Requests
A: Using the Mysos executor patch, decide whether each statement agrees with it: (i) the executor waits 5 seconds after sending the status before it terminates itself; (ii) STOP_WAIT is set to 10 seconds; (iii) task_runner.stop() is called only when the task succeeds. Answer yes or no for each, quoting the words of the patch that decide it.
B: Resume the Mysos executor patch, starting right after its final line.

Text passage
________________________________________

Fix a bug that causes terminal status update not getting sent.
Specifically:
- Wait 5 seconds after sending the status before the executor terminates itself.
- Make sure task_runner.stop() is always called no matter whether the task succeeds or where it fails.
diff --git a/mysos/executor/executor.py b/mysos/executor/executor.py
index 122bc36..c3d17ff 100644
--- a/mysos/executor/executor.py
+++ b/mysos/executor/executor.py
@@ -1,4 +1,6 @@
import json
+import sys
+from threading import Event
import traceback
from mysos.common.decorators import logged
@@ -9,6 +11,7 @@
import mesos.interface.mesos_pb2 as mesos_pb2
from twitter.common import log
from twitter.common.concurrent import defer
+from twitter.common.quantity import Amount, Time
class MysosExecutor(Executor):
@@ -16,6 +19,8 @@
MysosExecutor is a fine-grained executor, i.e., one executor executes a single task.
"""
+ STOP_WAIT = Amount(5, Time.SECONDS)
+
def __init__(self, runner_provider, sandbox):
"""
:param runner_provider: An implementation of TaskRunnerProvider.
@@ -27,6 +32,8 @@
self._killed = False # True if the executor's singleton task is killed by the scheduler.
self._sandbox = sandbox
+ self._terminated = Event() # Set when the runner has terminated.

________________________________________

Data entries
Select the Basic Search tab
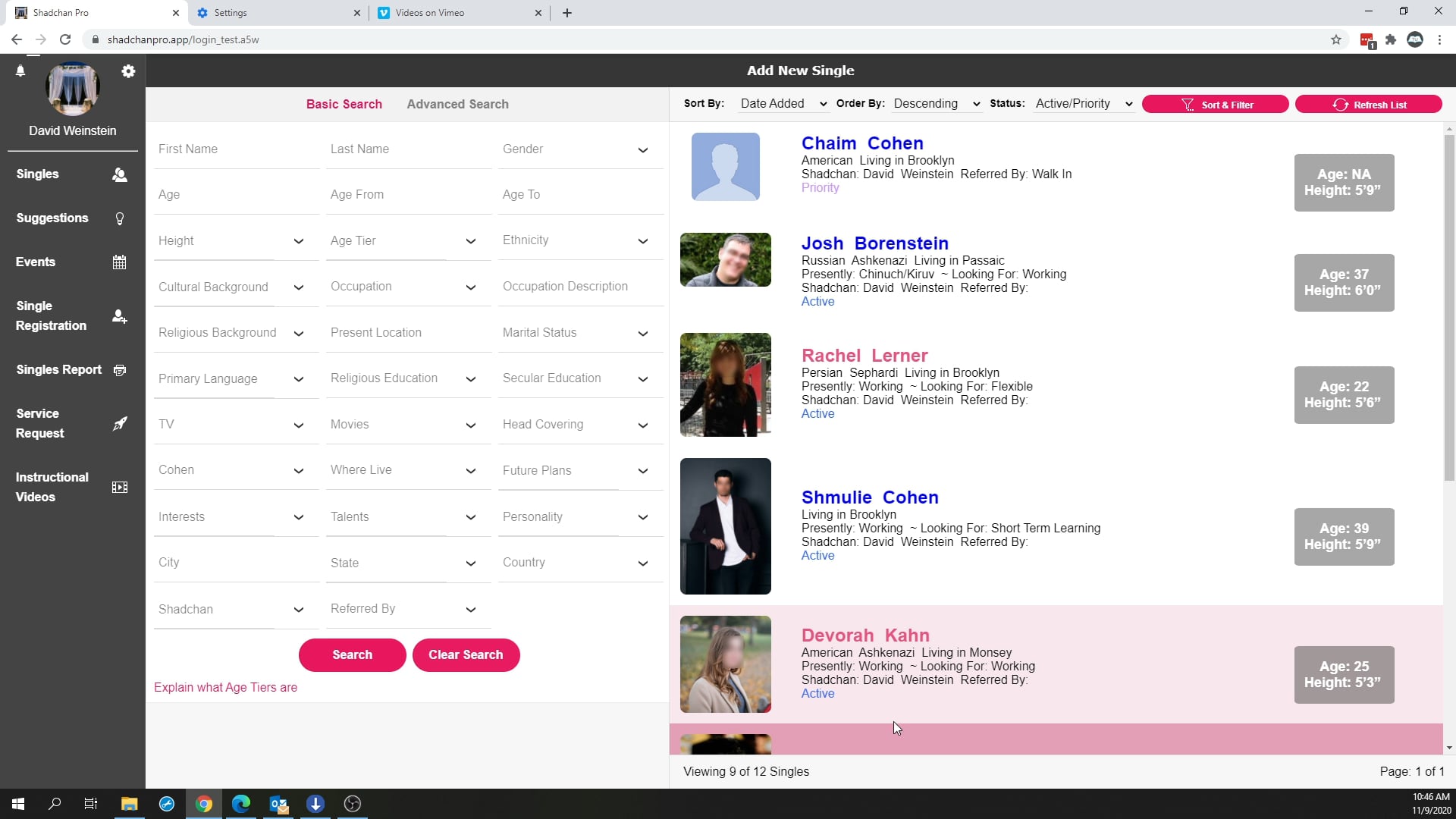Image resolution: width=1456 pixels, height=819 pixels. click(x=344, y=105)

________________________________________

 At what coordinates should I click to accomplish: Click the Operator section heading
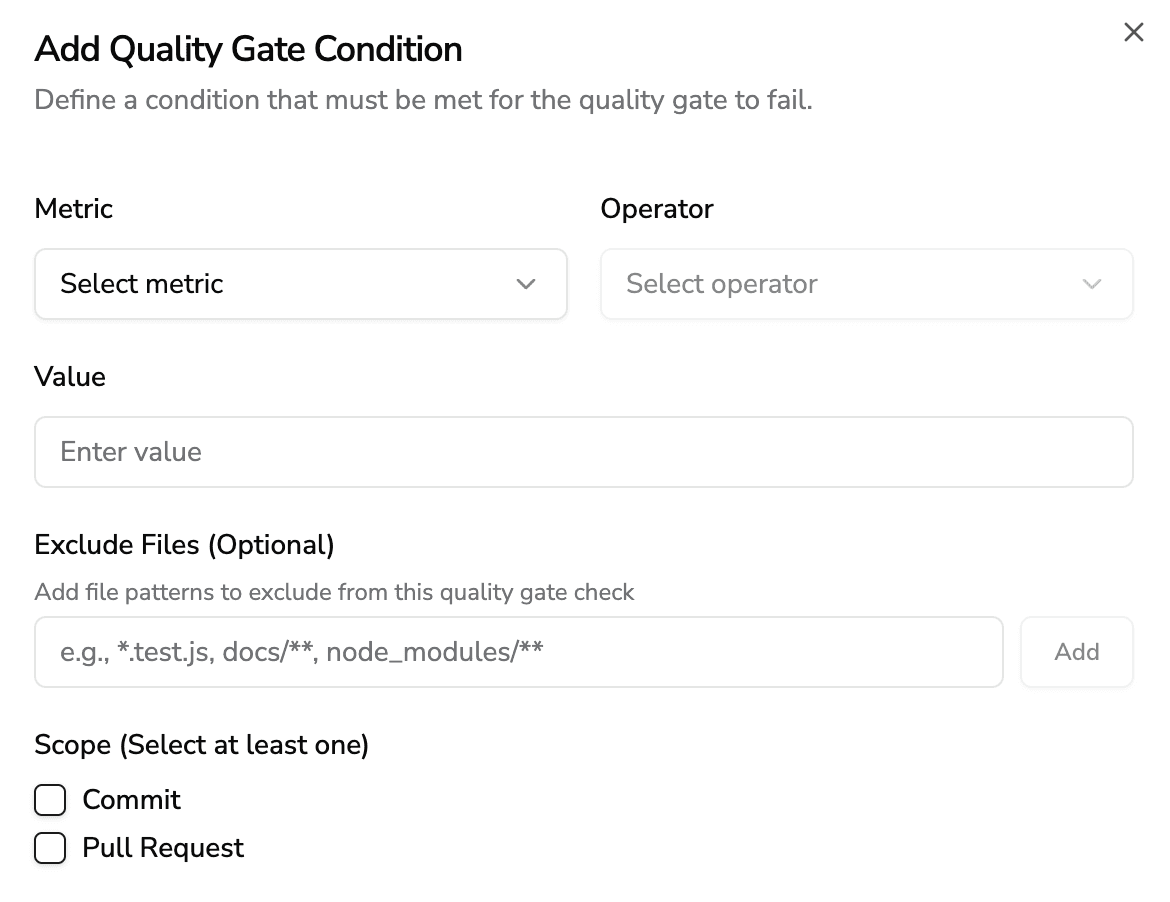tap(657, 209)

________________________________________

Exercise responses
A:
(i) Yes: "Wait 5 seconds after sending the status before the executor terminates itself."
(ii) No: "STOP_WAIT = Amount(5, Time.SECONDS)"
(iii) No: "Make sure task_runner.stop() is always called no matter whether the task succeeds or where it fails."

B:
+
# --- Mesos methods. ---
@logged
def registered(self, driver, executorInfo, frameworkInfo, slaveInfo):
@@ -81,21 +88,24 @@
log.error(traceback.format_exc())
# Send TASK_LOST for unknown errors.
self._send_update(task.task_id.value, mesos_pb2.TASK_LOST)
-
- # Wait for the task's return code (when it terminates).
- try:
- returncode = self._runner.join()
- # Regardless of the return code, if '_runner' terminates, it failed!
- log.error("Task process terminated with return code %s" % returncode)
- except TaskError as e:
- log.error("Task terminated: %s" % e)
-
- if self._killed:
- self._send_update(task.task_id.value, mesos_pb2.TASK_KILLED)
else:
- self._send_update(task.task_id.value, mesos_pb2.TASK_FAILED)
-
- self._kill()
+ # Wait for the task's return code (when it terminates).
+ try:
+ returncode = self._runner.join()
+ # If '_runner' terminates, it has either failed or been killed.
+ log.warn("Task process terminated with return code %s" % returncode)
+ except TaskError as e:
+ log.error("Task terminated: %s" % e)
+ finally:
+ if self._killed:
+ self._send_update(task.task_id.value, mesos_pb2.TASK_KILLED)
+ else:
+ self._send_update(task.task_id.value, mesos_pb2.TASK_FAILED)
+ self._terminated.set()
+ finally:
+ # No matter what happens above, when we reach here the executor has no task to run so it
+ # should just commit seppuku.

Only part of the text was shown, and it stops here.